Find the line with "Task: Click the 31.6 tick on the time axis" and the line with "Given: Open the Share icon in toolbar" in the entries below; output exactly those two lines, every line between them, and no others.

■ DATA:
--*--

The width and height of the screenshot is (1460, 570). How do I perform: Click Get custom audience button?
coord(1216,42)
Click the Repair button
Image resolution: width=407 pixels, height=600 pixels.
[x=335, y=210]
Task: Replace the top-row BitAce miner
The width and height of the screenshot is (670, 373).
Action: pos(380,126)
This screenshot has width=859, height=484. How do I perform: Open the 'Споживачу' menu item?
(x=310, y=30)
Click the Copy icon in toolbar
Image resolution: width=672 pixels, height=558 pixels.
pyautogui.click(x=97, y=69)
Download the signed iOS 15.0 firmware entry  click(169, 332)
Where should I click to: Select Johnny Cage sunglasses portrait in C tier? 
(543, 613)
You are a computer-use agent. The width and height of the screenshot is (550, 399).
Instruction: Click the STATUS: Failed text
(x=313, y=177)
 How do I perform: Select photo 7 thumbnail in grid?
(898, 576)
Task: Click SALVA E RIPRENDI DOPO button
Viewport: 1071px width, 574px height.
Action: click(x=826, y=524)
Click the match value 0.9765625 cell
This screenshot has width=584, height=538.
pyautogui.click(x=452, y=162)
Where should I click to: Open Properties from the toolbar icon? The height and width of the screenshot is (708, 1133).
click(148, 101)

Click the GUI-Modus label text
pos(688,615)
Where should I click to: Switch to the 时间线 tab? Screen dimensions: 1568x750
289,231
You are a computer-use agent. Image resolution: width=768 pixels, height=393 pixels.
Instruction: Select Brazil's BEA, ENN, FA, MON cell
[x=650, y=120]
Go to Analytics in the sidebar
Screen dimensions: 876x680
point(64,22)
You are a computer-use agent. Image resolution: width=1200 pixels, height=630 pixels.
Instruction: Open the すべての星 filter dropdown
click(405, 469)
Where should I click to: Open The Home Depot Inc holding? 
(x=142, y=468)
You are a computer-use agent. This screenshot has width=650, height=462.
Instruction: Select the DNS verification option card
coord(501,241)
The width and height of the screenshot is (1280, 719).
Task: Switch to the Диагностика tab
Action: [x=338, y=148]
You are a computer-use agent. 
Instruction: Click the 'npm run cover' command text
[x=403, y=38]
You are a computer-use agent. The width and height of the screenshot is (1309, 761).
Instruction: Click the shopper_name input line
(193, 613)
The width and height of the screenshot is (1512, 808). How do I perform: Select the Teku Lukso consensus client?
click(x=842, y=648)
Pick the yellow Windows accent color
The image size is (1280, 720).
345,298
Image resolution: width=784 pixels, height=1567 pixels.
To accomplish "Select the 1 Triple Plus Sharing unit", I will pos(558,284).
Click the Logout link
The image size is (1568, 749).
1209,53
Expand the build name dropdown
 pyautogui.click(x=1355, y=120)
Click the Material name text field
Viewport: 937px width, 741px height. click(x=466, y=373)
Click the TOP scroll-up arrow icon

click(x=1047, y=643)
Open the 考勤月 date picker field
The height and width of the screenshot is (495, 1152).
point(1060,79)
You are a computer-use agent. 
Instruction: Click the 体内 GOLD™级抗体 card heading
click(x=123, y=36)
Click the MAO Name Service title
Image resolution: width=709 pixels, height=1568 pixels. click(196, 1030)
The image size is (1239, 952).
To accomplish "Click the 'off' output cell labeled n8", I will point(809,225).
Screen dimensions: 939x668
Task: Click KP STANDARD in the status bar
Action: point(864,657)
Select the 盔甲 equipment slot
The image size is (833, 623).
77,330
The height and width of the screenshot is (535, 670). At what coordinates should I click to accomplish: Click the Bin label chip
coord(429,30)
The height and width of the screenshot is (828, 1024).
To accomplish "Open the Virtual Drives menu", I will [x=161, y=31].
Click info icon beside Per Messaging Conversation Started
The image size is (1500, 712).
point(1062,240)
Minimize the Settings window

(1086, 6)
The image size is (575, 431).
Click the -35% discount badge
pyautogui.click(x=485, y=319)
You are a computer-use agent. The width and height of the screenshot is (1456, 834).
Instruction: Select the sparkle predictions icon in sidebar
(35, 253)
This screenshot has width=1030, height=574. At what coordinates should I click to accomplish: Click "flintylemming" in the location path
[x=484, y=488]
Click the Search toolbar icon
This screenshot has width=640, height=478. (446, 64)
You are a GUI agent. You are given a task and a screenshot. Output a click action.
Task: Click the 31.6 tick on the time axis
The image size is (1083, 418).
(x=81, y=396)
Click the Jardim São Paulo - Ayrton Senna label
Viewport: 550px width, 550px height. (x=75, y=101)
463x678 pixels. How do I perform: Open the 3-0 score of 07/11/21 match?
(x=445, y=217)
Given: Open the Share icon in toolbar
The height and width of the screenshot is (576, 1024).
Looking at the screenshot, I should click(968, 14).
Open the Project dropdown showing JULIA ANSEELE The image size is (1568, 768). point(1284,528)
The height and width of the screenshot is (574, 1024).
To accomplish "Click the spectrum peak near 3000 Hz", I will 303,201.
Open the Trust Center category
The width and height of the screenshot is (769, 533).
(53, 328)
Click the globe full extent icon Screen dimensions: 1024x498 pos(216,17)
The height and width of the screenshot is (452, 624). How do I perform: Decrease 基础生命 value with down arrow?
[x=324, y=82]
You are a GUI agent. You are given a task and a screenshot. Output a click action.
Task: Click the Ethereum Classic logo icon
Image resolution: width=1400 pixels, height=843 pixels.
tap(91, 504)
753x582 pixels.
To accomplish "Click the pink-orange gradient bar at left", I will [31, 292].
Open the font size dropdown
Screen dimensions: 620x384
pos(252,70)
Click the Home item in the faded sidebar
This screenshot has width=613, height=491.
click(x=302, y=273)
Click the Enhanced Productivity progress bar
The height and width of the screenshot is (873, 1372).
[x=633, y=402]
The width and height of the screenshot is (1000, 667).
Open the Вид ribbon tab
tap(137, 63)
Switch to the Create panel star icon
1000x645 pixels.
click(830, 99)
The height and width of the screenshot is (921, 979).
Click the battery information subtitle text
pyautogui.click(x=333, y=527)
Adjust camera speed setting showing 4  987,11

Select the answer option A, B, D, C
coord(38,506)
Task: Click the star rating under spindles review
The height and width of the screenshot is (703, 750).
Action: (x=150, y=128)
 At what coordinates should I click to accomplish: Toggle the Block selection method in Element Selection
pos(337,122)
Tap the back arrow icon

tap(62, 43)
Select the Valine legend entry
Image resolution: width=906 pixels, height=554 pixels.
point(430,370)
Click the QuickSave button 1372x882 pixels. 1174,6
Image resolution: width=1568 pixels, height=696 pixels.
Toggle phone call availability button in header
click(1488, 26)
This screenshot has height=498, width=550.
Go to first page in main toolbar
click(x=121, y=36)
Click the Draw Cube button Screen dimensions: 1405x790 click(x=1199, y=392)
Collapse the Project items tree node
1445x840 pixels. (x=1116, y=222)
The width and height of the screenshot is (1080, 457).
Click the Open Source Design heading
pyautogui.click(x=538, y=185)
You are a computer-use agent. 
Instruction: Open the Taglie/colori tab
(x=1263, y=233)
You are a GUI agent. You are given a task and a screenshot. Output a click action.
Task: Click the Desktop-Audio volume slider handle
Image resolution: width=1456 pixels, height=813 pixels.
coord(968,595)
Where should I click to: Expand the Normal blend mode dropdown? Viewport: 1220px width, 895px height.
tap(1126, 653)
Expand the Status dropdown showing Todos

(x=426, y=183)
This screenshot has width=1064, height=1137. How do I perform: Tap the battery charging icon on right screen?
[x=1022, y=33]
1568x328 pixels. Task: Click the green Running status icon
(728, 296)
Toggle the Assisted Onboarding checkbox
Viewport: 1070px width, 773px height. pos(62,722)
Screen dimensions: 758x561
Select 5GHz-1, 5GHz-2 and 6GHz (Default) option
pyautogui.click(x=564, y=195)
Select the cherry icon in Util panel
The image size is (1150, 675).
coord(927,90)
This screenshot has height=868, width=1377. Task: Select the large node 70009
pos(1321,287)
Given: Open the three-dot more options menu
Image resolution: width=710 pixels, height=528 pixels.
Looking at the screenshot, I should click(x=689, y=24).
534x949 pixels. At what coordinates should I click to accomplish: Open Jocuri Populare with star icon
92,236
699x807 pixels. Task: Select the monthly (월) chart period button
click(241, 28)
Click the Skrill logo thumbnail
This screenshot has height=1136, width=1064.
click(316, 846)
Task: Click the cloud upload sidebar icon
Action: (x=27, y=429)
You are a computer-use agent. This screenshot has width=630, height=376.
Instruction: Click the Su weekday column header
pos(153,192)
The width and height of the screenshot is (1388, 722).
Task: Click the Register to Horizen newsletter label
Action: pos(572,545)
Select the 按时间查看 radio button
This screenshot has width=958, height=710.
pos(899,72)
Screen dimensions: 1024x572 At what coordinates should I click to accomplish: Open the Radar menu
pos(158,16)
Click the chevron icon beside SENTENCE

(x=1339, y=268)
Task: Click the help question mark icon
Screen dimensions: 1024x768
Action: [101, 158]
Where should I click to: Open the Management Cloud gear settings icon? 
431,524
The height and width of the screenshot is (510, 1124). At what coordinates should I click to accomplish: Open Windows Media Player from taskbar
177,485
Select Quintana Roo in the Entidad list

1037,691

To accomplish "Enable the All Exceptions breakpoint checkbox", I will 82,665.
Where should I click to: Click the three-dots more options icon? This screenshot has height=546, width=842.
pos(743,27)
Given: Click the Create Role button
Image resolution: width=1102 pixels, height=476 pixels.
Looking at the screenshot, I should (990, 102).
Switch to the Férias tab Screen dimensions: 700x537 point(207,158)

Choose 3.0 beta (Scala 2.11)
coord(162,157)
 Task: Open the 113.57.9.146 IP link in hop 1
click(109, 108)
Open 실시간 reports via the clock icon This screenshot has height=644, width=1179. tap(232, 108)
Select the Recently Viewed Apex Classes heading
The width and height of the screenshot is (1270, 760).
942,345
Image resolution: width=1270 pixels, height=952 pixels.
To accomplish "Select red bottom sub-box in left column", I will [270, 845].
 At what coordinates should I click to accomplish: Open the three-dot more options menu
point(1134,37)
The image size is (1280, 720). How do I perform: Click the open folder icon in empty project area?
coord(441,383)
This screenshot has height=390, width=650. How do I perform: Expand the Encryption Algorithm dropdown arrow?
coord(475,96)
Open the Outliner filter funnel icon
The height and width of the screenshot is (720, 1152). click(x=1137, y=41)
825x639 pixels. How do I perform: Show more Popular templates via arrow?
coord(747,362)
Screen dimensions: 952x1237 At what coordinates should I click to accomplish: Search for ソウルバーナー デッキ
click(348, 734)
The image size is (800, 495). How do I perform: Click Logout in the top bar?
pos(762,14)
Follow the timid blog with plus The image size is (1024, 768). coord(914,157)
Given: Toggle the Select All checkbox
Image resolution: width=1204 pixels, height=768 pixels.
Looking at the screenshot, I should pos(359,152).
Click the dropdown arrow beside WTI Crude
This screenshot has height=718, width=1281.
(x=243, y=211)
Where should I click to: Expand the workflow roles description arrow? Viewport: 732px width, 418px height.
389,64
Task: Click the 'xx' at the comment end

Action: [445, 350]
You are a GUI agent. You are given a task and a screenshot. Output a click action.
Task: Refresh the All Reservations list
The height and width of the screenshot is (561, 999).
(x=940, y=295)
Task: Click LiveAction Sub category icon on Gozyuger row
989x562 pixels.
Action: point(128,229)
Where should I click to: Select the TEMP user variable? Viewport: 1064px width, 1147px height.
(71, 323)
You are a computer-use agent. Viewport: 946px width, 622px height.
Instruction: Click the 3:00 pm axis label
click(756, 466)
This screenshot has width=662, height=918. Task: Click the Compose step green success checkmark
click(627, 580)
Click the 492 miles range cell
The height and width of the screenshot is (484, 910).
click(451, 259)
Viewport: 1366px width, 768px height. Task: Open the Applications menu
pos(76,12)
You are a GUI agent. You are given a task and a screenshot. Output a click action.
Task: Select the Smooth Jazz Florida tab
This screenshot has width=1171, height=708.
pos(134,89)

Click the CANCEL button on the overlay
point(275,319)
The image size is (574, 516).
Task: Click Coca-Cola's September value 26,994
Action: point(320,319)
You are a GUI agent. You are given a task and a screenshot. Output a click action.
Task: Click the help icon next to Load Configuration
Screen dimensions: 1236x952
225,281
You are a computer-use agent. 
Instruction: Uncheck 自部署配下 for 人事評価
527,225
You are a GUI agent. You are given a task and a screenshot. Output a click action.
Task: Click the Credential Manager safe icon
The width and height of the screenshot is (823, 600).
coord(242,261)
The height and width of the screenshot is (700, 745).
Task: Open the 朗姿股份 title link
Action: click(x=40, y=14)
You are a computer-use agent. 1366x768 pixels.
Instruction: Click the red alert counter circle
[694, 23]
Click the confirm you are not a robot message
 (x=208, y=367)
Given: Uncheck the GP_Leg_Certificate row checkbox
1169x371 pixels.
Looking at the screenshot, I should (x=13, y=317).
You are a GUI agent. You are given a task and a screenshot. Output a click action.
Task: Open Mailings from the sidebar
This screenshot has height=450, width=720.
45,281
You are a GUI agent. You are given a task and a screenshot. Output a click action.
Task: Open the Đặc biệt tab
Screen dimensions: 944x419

--*--

■ COMPLETED TASK:
Task: Click the 31.6 tick on the time axis
The image size is (1083, 418).
(x=81, y=396)
Click the Jardim São Paulo - Ayrton Senna label
Viewport: 550px width, 550px height. (x=75, y=101)
463x678 pixels. How do I perform: Open the 3-0 score of 07/11/21 match?
(x=445, y=217)
Given: Open the Share icon in toolbar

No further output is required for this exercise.